I don't believe there were any pending writes. The {{writeRequestQueue}} is not 
where the memory is being retained.

What I'm seeing though is that there are roughly 94K instances of 
{{NioSocketSession}}. Looking at their referenced {{SocketChannelImpl}} I see 
that 43 are open and 93983 are closed.

As I said before (and I may not have been clear, so I apologise) all 94K seem 
to have been nested as explained in the ticket's description.
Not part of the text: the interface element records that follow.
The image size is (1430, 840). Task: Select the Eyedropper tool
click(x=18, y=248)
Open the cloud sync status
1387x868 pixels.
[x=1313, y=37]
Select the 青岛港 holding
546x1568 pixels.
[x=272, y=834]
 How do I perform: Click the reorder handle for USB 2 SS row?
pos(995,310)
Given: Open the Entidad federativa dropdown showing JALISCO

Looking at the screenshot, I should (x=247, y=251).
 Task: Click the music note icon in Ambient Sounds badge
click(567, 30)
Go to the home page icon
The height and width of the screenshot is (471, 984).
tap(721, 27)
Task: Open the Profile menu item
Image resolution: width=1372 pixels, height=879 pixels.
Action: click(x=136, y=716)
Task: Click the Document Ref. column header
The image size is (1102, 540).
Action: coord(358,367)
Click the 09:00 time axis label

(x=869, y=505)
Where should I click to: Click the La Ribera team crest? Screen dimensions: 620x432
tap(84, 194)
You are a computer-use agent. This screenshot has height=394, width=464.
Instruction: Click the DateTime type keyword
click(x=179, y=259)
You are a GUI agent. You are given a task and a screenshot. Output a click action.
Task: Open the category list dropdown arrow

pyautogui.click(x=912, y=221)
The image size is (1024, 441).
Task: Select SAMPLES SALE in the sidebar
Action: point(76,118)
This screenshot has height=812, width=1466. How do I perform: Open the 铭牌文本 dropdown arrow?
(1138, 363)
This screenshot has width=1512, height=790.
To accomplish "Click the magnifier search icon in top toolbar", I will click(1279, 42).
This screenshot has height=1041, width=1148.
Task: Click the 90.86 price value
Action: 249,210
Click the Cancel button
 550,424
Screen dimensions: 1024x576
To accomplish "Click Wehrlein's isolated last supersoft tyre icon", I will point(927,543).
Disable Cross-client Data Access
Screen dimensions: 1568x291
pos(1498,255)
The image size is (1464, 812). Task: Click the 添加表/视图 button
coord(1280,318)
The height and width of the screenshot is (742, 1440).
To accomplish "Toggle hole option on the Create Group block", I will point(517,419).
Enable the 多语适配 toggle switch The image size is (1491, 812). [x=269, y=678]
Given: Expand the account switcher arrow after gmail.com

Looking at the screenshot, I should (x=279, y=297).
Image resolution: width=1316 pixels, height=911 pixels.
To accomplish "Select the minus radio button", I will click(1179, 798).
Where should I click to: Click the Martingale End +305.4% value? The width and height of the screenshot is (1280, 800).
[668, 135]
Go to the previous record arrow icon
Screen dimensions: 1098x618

This causes the 
resulting object graph to have a massive retained size, but no individual 
session has a large shallow size.

On looking at the graph in JProfiler, it would seem that the GC root is a 
thread where the stack references:
{code:java}
Thread -> ServerSessionImpl -> SshServer -> JohnsonAwarePublicKeyAuthenticator 
-> CachingPublicKeyAuthenticator -> ConcurrentHashMap -> 
ConcurrentHashMap$Node[] -> ConcurrentHashMap$Node -> ServerSessionImpl -> 
MinaSession -> NioSocketSession -> ...
{code}
Is it possible that in some circumstances {{CachingPublicKeyAuthenticator}} may 
not clear its cache correctly and as a result closed sessions are left around 
which start nesting within each other until the heap blows?

Cheers

Juan Palacios

> Massive object graph in NioSocketSession
> ----------------------------------------
>
>                 Key: DIRMINA-1096
>                 URL: https://issues.apache.org/jira/browse/DIRMINA-1096
>             Project: MINA
>          Issue Type: Bug
>    Affects Versions: 2.0.16
>            Reporter: jpalacios
>            Priority: Major
>
> I'm looking at a heap dump from one of our customers where the retained heap 
> size for some {{NioSocketSession}} instances is almost 1GB.
> From the looks of the dump MINA has created a massive object graph where:
> {code}
> NioSocketSession -> SelectionKeyImpl -> EpollSelectorImpl -> HashMap -> 
> SelectionKeyImpl -> NioSocketSession -> ...
> {code}
> From the looks of the obeject IDs these are not loops
> Each individual object is not large by itself but at the top of the graph the 
> accumulated retained size is enough to produce an OOME
> Could you help me understand how MINA can produce such a massive object 
> graph? Should MINA apply any defense mechanism to prevent this??